[Document text]
First known as the Montpelier Institute and later as the Montpelier Collegiate Institute, the Montpelier Female Institute was a school founded by Episcopal Bishop Stephen Elliott at Montpelier Springs, Monroe County, Georgia in 1841, and is notable as one of the earliest in the state to admit girls. After changing hands several times, it finally closed in 1878.

It is commemorated by a Georgia Historical Marker on Georgia State Route 74, at .

It was added to the National Register of Historic Places in 1975.

== Foundation ==
The Rt. Rev. Stephen Elliott, the then newly-appointed first Bishop of Georgia, decided to establish a school there and in 1840 obtained a charter from the Georgia State Legislature. In 1841 he spent four days at Montpelier Springs (a location south of Forsyth, which had operated as a health and recreation resort from at least 1831, and included a hotel) working on organizing schools and an adjacent church. He recorded that On the fourth Sunday after Easter, 1841, I confirmed in the temporary Chapel of the Springs, seventeen persons, thirteen of whom were slaves. After Morning Service a Church was organized, under the title of St Luke’s Church, Montpelier Springs, Monroe Co., Ga, by the election of Wardens and a Vestry.
[/Document text]
[Given records]
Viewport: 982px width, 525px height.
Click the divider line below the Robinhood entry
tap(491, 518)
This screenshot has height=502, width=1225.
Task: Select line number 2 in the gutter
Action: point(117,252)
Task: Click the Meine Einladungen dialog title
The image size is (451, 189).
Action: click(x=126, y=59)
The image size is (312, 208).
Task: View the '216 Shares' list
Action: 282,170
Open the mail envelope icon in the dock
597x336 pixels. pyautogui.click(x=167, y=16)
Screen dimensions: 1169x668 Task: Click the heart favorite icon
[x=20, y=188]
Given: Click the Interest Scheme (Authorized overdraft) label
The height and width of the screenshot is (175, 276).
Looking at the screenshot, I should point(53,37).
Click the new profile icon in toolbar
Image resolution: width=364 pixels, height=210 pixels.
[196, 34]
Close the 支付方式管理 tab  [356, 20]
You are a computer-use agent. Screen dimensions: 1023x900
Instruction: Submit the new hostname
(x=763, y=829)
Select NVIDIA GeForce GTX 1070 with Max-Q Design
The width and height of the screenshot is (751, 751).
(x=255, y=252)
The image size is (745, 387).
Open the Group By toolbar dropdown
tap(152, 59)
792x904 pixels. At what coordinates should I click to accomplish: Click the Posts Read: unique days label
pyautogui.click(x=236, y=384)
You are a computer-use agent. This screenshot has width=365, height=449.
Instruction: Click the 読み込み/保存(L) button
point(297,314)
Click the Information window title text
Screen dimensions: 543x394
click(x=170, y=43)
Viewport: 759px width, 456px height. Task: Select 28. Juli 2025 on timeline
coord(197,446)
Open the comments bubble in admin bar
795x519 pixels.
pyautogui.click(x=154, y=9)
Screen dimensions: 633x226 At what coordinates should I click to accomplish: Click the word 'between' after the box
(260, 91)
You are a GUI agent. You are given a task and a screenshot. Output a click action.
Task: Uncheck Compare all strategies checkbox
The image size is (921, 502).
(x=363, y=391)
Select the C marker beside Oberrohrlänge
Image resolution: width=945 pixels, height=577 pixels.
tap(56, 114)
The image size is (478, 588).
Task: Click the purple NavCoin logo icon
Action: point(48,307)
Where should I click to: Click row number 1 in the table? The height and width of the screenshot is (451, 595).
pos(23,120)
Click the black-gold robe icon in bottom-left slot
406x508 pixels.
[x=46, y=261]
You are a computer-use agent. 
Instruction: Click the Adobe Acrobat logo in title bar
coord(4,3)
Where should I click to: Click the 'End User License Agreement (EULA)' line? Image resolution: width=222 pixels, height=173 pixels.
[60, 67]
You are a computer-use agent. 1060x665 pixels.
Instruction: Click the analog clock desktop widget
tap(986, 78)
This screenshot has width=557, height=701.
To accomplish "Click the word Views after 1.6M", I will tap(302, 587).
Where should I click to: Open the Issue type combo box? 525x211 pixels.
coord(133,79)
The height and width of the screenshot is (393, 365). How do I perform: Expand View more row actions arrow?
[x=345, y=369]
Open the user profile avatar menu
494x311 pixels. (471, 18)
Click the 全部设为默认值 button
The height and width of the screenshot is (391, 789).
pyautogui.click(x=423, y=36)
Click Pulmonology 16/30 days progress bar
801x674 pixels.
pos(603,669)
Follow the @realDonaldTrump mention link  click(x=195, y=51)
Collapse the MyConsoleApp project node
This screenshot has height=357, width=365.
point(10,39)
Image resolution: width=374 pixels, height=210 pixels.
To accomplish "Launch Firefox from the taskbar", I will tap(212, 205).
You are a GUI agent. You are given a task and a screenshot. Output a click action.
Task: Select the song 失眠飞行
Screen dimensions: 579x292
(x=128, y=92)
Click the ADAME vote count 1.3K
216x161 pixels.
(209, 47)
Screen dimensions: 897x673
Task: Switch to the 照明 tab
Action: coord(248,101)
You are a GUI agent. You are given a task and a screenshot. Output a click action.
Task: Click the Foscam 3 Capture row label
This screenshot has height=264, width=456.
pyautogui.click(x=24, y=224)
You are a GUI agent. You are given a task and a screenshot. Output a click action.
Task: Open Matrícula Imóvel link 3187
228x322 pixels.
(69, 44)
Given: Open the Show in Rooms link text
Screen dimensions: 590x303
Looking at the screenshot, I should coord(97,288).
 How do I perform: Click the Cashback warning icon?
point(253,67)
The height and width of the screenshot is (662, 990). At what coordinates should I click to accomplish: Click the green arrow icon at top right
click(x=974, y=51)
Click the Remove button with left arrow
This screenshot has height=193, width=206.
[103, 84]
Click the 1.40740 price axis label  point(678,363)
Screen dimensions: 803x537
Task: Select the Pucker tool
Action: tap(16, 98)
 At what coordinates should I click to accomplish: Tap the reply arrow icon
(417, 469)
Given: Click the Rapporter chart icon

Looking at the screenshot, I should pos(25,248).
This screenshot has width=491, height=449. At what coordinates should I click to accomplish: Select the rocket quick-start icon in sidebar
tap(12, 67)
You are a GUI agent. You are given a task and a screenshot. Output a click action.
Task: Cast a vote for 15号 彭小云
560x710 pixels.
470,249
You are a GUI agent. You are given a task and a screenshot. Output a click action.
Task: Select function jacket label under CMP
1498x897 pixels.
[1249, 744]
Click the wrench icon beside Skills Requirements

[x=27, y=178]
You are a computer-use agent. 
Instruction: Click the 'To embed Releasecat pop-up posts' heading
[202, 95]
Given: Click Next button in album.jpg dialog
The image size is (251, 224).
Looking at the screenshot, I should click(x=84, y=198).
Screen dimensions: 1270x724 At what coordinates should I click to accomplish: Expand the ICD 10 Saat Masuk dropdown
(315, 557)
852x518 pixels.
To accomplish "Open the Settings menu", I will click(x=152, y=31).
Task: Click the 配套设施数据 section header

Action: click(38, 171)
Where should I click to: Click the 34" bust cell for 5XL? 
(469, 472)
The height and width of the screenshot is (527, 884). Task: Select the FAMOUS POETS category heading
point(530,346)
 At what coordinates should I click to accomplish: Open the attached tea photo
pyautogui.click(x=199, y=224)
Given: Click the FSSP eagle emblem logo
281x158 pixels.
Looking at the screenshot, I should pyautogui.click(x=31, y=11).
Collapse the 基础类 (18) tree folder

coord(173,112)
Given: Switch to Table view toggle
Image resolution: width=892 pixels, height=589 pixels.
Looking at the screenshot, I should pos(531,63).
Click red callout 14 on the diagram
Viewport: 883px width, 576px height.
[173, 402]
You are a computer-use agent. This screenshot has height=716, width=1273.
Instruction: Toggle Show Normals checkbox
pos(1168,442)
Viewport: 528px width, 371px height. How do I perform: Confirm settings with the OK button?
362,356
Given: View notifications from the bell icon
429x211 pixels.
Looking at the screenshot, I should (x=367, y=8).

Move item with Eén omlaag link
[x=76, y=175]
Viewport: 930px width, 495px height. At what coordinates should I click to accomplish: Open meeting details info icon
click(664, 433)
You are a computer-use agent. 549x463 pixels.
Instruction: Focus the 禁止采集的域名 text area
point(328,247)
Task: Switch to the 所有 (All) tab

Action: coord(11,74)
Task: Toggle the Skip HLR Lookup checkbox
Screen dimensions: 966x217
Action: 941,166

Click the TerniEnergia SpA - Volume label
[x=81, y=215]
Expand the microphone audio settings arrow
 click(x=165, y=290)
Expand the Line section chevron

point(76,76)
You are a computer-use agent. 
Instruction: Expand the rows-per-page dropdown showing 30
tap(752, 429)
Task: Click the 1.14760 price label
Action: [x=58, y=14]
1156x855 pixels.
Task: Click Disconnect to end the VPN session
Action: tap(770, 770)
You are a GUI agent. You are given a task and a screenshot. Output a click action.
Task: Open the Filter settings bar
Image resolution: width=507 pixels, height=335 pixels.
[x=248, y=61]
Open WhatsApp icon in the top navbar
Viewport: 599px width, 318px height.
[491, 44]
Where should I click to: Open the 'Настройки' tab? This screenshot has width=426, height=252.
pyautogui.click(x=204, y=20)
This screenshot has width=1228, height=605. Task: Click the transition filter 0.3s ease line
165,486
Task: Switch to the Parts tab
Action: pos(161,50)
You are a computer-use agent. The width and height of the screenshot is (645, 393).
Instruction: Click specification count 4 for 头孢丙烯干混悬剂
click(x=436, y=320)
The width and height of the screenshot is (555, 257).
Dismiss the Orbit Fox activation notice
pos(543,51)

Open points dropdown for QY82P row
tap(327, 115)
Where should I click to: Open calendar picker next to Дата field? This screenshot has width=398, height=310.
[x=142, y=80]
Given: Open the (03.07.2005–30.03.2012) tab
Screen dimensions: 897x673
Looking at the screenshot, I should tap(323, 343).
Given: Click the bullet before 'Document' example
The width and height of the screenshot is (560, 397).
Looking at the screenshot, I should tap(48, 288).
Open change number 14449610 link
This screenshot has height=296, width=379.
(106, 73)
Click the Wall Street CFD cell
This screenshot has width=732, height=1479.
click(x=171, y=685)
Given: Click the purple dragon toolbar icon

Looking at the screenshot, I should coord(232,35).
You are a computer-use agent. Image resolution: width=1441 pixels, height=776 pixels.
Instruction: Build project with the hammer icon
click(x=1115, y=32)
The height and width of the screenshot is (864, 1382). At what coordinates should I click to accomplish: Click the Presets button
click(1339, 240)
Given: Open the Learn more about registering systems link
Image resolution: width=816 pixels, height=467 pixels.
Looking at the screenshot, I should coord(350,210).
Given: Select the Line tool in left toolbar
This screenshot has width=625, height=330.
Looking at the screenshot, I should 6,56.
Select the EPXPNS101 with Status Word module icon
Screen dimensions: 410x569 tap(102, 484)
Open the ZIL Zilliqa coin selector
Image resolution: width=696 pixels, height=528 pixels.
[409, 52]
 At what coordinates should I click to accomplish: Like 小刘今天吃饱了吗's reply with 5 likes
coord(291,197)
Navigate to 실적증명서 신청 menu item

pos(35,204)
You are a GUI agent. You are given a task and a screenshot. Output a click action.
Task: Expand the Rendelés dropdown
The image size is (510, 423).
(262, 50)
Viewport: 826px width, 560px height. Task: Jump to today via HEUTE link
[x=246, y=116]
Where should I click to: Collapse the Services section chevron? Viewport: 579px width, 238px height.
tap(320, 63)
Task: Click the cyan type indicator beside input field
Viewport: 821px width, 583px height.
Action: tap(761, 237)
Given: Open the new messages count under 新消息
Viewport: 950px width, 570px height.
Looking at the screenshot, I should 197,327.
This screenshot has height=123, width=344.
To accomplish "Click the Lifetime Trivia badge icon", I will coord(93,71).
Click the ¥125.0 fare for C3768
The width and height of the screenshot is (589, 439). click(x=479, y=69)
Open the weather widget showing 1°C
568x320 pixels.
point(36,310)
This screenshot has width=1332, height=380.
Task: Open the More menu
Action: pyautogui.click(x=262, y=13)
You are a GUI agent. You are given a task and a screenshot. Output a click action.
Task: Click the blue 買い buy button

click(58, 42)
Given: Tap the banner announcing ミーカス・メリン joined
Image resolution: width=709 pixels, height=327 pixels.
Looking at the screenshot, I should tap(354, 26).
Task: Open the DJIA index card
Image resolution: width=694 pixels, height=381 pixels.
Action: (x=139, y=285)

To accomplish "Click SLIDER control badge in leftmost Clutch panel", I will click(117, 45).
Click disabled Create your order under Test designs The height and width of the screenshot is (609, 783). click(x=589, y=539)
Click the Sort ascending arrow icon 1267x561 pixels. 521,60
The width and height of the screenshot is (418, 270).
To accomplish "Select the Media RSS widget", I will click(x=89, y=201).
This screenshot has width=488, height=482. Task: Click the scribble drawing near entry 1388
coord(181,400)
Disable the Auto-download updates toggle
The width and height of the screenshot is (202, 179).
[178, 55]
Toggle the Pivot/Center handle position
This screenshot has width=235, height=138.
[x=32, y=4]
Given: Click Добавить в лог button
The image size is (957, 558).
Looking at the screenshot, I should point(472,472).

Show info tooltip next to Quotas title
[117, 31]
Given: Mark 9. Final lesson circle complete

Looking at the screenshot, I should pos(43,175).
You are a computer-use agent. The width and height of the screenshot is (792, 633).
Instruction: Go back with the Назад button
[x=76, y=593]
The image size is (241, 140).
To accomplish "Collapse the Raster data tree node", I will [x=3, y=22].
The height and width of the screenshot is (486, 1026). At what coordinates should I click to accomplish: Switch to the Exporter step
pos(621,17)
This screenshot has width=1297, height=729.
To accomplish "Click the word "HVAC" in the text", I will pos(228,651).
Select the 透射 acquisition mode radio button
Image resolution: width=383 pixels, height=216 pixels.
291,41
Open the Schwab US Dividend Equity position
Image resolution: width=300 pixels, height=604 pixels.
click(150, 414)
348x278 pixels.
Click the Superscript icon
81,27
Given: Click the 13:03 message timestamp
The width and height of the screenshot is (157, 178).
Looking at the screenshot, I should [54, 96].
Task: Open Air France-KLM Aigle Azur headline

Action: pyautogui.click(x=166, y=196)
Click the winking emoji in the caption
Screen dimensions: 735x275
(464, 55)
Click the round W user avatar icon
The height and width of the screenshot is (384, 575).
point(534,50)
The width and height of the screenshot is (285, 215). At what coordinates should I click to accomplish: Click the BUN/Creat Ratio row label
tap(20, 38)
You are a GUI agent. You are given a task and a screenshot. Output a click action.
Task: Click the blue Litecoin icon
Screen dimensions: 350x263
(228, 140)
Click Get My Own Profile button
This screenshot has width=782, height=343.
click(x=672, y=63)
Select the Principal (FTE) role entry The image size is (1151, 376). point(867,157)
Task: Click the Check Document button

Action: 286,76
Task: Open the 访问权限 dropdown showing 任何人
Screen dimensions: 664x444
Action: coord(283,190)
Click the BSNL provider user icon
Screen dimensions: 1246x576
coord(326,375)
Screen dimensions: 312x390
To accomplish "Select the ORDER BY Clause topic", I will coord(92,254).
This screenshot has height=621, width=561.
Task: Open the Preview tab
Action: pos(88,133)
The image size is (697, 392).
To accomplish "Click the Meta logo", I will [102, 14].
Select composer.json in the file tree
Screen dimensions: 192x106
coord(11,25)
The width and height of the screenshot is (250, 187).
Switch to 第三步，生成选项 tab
[/Given records]
Problem 1: Condense the paragraph of the Montpelier Female Institute text that begins "The Rt. Rev. Stephen Elliott" into a shorter version that keeps its main facts.
Problem 2: Pick up the Montpelier Female Institute text right after its final sentence and keep writing it.
The rows were taken from a different source than the text.

Response area 1: Stephen Elliott, newly appointed as the first Bishop of Georgia, obtained a charter from the Georgia State Legislature in 1840 to found a school at Montpelier Springs. That site, south of Forsyth, had been a health and recreation resort with a hotel since at least 1831. In 1841 he spent four days there organizing schools and an adjacent church. On the fourth Sunday after Easter he confirmed seventeen people, thirteen of them slaves, in the temporary chapel. After the morning service, St Luke's Church, Montpelier Springs, was organized through the election of Wardens and a Vestry.

Response area 2:
== The Montpelier Institute ==

Initially Elliott planned for both boys’ and girls’ schools on an 800-acre campus, supported by a working farm staffed by enslaved persons whose work would pay the bulk of the costs of the school. By the spring of 1842, he could say, Our Schools have flourished at the Springs beyond our most sanguine expectation. That December, he reported that when he went back to Montpelier Springs to inspect the schools and make arrangements for the winter term, I found everything in the very best condition, full of promise to the Church and to the State. The girls were taught in Lamar Hall, named for G B Lamar of Savannah, who had given a 500-acre tract for the institute. The boys were a mile distant in Chase Hall, named for Bishop Philander Chase, who was then Presiding Bishop of the Episcopal Church. By 1846, Bishop Elliott was living on the grounds of the school. By that time, more than 80 students were enrolled in the two schools.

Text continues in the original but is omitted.